Photo of Richard Boyd BarrettRichard Boyd Barrett (Dún Laoghaire, People Before Profit Alliance) | Oireachtas source

I thank the Minister for his contribution. The cost-of-living crisis, which is manifested in multiple areas, is the biggest challenge that we have in supply. It is self-evidently a challenge for large parts of our population, but it will also pose a very serious challenge economically and financially to the State because if people cannot afford to live here, they will not come here in as large numbers as the Minister said we want them to come here to fill some gaps. In addition, many qualified young people are leaving because they cannot afford to live here. We need to address that urgently.

The Minister said we cannot fully insulate people from the impact of the rising cost of living, the Ukraine crisis and so on. That is a phrase the Government is using but we could be doing a hell of a lot more than we are. At the moment our approach to the rising cost of rent and housing is to fill the gap with housing assistance payment, which is just money into the pockets of developers and landlords. We are chasing the runaway market with public money and it is still not solving the problem. It is pouring an enormous amount of money down the drain. Similarly, in another area of rising prices in energy, we are forced to give people additional money because of runaway prices there.

Should we not, for which the Minister is aware we have advocated, be trying to actually control the price of these things so that we do not need to throw good money after bad chasing runaway prices? Why does the Government hold out against having a more serious regime of rent controls, for example? The Minister may be aware I have highlighted recently that France faced with the same situation has introduced a regime of rent controls where rents are set at affordable levels. The French do not allow the cost of rent to go up further and therefore beyond the reach of many people. Should we not do that given the enormous impact that unaffordable rents are having at every level on the people who cannot afford those rents and the number of people it is driving into homelessness with the State trying to chase those rents with nearly €1 billion in HAP, a figure that is likely to rise? Why do we not try to control rents?
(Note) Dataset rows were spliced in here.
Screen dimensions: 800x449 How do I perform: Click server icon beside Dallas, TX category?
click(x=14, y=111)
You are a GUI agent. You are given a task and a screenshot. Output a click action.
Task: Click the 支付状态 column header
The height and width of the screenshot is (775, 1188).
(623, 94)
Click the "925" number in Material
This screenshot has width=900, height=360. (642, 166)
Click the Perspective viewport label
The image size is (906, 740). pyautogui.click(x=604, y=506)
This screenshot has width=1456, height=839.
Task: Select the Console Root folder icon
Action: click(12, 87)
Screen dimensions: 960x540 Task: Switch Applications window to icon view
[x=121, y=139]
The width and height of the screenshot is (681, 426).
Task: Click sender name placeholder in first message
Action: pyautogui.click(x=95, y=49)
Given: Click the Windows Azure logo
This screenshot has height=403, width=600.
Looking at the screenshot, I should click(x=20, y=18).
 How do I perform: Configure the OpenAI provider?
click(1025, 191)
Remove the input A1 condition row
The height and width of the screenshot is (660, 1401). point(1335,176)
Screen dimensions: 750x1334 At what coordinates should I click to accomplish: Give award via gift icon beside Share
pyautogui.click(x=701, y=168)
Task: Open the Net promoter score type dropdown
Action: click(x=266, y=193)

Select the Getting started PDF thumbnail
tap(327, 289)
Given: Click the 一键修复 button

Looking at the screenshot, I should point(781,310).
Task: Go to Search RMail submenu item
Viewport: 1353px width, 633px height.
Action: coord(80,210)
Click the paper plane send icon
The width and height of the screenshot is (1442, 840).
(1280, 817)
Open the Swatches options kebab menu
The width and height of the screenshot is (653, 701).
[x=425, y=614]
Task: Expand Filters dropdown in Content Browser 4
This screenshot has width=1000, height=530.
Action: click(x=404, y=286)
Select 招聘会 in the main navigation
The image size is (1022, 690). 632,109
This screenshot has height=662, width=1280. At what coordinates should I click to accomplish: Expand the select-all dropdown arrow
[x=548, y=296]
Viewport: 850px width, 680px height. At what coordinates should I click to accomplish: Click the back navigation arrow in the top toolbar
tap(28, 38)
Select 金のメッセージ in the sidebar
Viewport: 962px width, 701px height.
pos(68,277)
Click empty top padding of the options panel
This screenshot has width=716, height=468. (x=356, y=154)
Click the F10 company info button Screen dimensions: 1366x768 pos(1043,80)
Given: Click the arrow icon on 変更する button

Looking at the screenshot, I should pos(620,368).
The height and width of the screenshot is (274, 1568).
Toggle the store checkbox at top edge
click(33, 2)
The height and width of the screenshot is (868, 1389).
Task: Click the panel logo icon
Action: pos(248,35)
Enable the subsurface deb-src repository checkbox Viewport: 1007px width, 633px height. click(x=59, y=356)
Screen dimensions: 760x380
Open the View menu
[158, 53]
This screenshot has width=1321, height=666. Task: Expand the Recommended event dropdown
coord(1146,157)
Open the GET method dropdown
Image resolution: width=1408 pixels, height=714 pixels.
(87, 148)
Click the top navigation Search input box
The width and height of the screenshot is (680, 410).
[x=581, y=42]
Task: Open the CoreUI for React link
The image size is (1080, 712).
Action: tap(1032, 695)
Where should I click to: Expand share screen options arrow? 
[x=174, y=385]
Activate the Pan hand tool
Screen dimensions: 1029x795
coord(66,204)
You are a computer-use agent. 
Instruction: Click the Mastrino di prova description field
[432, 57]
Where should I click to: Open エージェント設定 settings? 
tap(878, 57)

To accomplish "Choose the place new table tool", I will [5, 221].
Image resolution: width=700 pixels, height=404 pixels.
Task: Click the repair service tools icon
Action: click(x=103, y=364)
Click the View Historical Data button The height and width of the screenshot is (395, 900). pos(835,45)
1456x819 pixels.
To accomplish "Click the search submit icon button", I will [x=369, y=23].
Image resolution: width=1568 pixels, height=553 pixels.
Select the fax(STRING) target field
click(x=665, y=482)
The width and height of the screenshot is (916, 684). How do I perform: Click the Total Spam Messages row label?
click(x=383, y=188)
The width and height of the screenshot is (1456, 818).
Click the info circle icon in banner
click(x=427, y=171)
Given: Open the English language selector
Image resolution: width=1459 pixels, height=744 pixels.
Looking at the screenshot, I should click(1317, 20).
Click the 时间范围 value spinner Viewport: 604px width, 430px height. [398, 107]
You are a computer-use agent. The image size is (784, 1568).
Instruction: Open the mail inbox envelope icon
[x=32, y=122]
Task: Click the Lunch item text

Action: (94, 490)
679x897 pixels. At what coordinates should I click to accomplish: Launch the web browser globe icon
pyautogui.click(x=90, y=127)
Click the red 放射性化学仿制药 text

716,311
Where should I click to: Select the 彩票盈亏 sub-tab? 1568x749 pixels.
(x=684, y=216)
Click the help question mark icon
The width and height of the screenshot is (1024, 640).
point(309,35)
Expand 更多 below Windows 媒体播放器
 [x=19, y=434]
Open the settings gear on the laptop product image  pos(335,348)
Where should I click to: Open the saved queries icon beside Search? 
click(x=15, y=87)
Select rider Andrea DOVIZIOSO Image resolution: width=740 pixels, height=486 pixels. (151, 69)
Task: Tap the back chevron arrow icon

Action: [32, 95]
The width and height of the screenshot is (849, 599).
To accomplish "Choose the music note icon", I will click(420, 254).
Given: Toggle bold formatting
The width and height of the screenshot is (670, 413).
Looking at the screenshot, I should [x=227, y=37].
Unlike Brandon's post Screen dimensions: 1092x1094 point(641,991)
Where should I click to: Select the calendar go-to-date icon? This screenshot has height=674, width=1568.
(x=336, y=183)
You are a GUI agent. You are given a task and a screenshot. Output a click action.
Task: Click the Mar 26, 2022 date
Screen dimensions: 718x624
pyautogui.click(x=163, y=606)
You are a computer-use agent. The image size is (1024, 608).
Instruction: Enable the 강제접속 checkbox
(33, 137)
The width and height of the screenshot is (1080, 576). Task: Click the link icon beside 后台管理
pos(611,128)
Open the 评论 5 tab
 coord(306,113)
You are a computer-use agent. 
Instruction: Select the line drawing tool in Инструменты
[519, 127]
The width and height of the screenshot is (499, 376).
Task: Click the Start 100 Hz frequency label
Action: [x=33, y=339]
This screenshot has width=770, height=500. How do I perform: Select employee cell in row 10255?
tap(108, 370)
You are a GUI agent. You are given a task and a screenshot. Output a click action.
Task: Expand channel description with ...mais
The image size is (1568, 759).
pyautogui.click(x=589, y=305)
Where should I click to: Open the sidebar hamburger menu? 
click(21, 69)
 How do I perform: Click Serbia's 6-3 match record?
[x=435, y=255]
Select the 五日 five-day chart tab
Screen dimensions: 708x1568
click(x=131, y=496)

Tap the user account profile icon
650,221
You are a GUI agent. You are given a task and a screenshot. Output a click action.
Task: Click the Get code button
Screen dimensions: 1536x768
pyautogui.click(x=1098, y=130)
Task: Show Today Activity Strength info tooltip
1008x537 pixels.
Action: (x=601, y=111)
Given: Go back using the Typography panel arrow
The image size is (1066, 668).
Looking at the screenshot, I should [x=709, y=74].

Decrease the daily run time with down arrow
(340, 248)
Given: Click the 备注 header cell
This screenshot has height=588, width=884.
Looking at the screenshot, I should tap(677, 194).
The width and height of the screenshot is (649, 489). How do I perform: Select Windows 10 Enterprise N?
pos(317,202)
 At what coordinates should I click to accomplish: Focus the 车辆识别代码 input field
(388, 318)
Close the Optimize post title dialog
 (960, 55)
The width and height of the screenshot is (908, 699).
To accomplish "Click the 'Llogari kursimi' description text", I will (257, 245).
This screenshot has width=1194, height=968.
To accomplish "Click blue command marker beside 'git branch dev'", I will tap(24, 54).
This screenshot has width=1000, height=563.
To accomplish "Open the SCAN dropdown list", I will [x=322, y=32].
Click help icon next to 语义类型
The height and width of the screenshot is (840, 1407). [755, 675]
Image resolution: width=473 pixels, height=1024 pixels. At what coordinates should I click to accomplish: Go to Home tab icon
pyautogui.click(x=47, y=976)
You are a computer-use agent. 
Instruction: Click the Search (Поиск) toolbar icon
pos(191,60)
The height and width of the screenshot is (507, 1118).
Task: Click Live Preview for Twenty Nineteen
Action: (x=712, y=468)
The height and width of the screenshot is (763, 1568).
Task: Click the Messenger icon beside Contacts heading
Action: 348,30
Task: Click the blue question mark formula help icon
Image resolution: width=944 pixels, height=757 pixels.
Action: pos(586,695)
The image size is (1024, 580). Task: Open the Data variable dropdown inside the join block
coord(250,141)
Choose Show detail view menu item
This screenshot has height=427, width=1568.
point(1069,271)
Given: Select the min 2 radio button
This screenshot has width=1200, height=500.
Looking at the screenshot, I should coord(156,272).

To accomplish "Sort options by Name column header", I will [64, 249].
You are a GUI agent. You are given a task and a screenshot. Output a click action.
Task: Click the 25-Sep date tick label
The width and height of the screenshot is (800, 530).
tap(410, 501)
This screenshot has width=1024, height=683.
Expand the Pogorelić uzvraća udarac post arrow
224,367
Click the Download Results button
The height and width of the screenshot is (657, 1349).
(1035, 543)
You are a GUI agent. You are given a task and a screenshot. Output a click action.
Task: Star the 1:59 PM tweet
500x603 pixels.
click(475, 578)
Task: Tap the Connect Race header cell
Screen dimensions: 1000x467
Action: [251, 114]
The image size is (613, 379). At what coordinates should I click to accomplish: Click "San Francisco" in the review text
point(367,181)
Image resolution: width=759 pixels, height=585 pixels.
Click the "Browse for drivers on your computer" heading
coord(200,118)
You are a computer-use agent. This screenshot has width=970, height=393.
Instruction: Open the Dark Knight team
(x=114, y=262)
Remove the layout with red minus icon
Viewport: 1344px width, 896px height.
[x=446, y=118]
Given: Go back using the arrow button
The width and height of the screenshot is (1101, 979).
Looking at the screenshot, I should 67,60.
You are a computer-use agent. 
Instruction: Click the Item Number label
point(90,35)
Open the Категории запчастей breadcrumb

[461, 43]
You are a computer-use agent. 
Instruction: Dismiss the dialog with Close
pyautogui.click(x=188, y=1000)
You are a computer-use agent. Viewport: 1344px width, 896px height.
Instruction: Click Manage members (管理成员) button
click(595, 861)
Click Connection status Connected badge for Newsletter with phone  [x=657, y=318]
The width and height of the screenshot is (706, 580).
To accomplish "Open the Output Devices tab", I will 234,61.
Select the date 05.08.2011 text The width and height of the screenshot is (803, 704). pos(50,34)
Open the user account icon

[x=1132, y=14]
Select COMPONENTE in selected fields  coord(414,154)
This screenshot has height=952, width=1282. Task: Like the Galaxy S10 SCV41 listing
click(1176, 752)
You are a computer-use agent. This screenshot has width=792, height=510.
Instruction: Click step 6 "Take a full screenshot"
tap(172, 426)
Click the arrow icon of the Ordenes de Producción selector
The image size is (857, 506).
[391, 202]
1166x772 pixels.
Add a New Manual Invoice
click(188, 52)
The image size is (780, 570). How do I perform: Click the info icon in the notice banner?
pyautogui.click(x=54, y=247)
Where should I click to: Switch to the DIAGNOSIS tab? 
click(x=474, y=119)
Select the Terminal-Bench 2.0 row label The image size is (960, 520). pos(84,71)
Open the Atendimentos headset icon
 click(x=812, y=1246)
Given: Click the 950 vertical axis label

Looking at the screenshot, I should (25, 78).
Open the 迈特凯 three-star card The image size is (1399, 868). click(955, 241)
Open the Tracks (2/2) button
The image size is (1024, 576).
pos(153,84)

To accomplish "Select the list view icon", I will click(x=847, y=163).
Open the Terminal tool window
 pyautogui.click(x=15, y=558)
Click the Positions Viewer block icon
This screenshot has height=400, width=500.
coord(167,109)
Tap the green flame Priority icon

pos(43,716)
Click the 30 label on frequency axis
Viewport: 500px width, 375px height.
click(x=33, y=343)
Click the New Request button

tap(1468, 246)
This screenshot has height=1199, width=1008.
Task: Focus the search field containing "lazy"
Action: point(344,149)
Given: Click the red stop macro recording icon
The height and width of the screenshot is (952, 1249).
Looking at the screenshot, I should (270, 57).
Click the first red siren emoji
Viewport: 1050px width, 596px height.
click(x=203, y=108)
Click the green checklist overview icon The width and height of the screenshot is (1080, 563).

I say the same about other types of price increases in energy. We should try to actually control the prices, not just forgo a small amount of tax revenue or throw a few bob at people to try to manage the bills, although that is better than nothing. Should we not try to get to the root of it and try to address the fact that these costs are going up because mostly private companies but also some State-owned companies are putting up prices to levels that are simply unaffordable and unsustainable?

Would the Minister accept that to a certain degree the cost-of-living crisis is not a crisis for everybody but only a crisis for the majority of working people on low and middle incomes? Over the difficult period the Minister has characterised with the Ukraine crisis, the Covid crisis before that and possibly back to the financial crash before that with the consequences of austerity and so on, there were always some winners and there are winners even now. The Minister pointed out that we have significant economic growth and corporate profits have increased consistently.

There are people who are doing okay out of this - presumably, the people who are the beneficiaries of the price rises. Self-evidently, the landlords do okay out of very high rents. Some of the big corporations that are charging the high prices are doing fine. They are doing very well out of this and the more prices go up, the more profit they seem to make. The energy companies are making lots of profits but the people paying the price are those who have to rent or who have to pay for their heating and energy. The Government is not doing anything to address that side of it and control those prices, possibly by imposing some sort of windfall tax on the beneficiaries of the current situation. I would like the Minister to address those points.